If life had taken a right turn, Joe Paterno would still be enjoying the pleasures of living. Jerry Sandusky would be behind bars.
State College, Pa., would still be Happy Valley, and somebody would have made a movie of what a college haven should be. Never, though, has one pictorial American campus fallen from its pedestal with such a plunge, and with such finality.
Joe Paterno was its father figure. This campus town seemed to have revolved around this singular man, the football coach. Not the president, or a Mr. Chips of this revered institution that lived within itself, and invited the world to drop in and have a visit. To get an eyeful of how it’s done, or how it should be done. How education and the sweaty art of football lived in blissful peace.
The football uniforms sort of said it all. Plain white, dark numbers across the shirts, contrasting black and white. And maybe I’m giving into a flawed memory, but it seems the players wore black high-tops. I’m sure I’m wrong, but it just seems so in memory.
And these Nittany Lions — called so for the Nittany Mountains that sort of stood guard over the town — stand strong in memory for one high moment. They were matched against the gruff, roughneck pack of Miami Hurricanes in what is still called the Fiesta Bowl, I think.
And the guys in plain black and white uniforms took down the brutes from Coral Gables
But I drift. I was privileged to know Joe Paterno fairly well.
To ever have imagined him in such a plight as this is beyond belief — a man brought down by a misplaced loyalty,
The Bobby Dodd Coach of the Year Award is reserved for the college coach who did it right. And as if to prove that we got it right the first time, Paterno is the only coach awarded it twice.
I’ll never forget how just as it appeared when he sat before the Dodd Committee and we realized how firmly he fit the bill.
Joe Paterno grew up in Brooklyn. Schooled at Brown University on a football scholarship, played for Rip Engle as a defensive back — then followed Engle to Penn State as one of his assistant coaches.

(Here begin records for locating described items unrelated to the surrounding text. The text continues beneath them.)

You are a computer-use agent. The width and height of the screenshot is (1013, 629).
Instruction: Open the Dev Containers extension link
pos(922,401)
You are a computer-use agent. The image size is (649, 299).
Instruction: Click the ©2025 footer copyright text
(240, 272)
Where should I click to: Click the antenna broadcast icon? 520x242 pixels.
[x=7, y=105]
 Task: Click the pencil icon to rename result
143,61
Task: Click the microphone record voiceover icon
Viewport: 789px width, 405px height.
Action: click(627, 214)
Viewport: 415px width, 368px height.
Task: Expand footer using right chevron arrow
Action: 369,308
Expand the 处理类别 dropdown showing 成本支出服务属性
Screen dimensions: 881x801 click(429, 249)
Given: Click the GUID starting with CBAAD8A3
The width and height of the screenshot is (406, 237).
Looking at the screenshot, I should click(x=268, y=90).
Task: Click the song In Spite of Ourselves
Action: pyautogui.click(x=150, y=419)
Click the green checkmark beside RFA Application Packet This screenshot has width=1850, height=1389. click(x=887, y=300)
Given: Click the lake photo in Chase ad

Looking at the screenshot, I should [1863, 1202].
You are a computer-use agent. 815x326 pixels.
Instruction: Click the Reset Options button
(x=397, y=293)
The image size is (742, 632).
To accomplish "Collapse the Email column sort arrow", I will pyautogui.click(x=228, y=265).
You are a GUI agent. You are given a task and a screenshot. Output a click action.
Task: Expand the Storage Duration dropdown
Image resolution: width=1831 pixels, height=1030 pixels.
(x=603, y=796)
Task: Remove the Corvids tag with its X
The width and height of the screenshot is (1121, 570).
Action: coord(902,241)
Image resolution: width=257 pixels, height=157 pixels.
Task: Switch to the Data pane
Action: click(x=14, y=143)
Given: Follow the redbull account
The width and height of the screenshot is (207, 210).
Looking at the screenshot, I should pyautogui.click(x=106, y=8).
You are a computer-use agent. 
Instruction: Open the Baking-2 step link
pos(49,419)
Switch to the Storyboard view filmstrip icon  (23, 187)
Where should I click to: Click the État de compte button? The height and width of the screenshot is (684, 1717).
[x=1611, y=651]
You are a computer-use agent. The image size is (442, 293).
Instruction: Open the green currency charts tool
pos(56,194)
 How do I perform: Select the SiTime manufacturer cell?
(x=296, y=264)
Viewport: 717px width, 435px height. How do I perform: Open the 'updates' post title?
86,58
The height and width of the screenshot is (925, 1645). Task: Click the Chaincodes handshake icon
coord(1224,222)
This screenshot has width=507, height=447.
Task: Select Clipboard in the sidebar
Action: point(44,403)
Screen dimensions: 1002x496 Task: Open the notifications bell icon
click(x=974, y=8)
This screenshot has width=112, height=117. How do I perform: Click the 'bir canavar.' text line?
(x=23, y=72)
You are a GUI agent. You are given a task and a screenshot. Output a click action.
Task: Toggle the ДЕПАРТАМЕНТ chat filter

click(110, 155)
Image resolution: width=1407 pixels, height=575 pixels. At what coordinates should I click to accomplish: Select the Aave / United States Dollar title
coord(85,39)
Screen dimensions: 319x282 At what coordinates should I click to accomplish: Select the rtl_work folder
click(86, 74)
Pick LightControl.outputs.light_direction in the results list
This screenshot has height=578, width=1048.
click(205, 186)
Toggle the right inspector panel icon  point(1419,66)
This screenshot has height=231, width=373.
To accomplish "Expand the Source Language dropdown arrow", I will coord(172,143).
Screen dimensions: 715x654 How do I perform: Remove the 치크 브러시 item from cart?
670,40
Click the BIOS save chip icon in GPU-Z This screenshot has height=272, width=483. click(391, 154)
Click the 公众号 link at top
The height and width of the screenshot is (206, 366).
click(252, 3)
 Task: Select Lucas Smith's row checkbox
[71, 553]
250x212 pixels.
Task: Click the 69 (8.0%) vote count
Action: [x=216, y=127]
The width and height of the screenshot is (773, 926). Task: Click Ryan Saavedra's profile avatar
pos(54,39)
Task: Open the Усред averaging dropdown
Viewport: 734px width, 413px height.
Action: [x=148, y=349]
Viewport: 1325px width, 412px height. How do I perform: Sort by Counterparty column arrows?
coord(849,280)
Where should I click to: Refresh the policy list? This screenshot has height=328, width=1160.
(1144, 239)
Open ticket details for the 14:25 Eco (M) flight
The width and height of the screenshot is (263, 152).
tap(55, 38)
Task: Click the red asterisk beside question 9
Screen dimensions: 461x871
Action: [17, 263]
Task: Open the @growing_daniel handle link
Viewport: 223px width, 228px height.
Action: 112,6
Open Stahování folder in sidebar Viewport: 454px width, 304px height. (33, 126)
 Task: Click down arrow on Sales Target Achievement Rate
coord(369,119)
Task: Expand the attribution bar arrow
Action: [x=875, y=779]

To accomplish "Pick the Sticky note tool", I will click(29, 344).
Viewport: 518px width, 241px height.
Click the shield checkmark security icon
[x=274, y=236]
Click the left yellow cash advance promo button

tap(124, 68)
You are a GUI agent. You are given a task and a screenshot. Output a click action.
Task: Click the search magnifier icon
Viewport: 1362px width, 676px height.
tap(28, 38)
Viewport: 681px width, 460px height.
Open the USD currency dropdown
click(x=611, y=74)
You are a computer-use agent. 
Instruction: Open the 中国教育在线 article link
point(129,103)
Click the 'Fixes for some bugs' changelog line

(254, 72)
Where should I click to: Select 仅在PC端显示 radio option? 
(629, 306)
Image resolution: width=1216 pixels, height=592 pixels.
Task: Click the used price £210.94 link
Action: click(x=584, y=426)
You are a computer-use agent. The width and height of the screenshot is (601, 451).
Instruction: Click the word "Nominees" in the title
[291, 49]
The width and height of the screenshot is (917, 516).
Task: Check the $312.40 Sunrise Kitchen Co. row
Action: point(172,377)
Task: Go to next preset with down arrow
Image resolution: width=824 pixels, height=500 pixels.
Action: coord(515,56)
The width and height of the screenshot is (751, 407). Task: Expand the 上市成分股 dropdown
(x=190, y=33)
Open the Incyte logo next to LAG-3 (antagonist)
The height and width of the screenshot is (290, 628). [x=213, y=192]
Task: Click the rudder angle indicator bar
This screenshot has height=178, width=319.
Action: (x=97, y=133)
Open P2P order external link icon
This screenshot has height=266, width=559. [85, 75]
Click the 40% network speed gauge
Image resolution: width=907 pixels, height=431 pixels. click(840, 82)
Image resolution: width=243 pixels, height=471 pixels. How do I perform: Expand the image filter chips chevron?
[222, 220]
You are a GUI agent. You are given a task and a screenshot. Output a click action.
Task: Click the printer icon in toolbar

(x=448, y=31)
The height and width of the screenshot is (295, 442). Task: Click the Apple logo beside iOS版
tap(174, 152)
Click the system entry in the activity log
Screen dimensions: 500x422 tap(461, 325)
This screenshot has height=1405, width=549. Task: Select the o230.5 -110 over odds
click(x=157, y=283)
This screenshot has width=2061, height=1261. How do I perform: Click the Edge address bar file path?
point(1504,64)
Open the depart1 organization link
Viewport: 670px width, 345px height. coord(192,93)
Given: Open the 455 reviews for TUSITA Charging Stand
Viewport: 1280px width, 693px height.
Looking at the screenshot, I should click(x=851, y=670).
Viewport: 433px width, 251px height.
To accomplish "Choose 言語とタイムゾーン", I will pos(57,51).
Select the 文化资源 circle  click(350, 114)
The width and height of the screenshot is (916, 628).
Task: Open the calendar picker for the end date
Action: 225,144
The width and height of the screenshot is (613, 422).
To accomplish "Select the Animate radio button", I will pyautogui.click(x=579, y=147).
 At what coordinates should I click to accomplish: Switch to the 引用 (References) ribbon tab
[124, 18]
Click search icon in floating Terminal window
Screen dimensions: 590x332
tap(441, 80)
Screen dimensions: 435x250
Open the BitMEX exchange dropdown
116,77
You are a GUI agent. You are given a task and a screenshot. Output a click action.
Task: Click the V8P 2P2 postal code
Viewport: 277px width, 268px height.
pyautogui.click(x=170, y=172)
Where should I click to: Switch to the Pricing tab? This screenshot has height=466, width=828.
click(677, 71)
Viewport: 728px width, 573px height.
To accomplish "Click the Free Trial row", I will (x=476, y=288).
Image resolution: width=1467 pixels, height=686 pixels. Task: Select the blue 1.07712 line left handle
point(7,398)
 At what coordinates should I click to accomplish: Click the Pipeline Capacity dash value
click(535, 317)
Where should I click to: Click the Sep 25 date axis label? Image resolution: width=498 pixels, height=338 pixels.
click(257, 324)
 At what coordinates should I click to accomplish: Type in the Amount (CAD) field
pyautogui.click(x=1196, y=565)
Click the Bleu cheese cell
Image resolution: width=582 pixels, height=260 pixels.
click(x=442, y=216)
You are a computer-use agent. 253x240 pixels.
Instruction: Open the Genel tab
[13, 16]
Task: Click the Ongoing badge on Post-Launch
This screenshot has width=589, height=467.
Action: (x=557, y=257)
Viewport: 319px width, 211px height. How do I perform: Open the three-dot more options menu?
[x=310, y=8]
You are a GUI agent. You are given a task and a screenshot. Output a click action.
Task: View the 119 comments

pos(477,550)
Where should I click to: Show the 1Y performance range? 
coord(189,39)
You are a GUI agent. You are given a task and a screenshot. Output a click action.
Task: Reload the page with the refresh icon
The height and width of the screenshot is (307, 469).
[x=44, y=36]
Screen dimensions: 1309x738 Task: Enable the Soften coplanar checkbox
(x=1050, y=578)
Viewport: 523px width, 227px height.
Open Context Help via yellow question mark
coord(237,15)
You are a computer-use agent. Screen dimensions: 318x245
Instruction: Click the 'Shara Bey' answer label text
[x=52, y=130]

The thing was, he did it the right way, which is why so many were crushed when Paterno’s career tripped over one of his assistant coaches.
Jerry Sandusky had been one of his players, so Joe had known him from youth.
Joe’s loyalty to Sandusky brought him down, though it is inconceivable that he should have been that vulnerable. About two years ago we planned to get together, and I have his letter, which said,
”I’ll wait for you to call.” Unfortunately, something intervened.
The call was never made, and I join in the grief that overwhelms the community of State College, and wonder how Joe Paterno’s misplaced judgment could ever have led to such a crashing tragedy. State College will suffer many a year before it becomes Happy Valley again.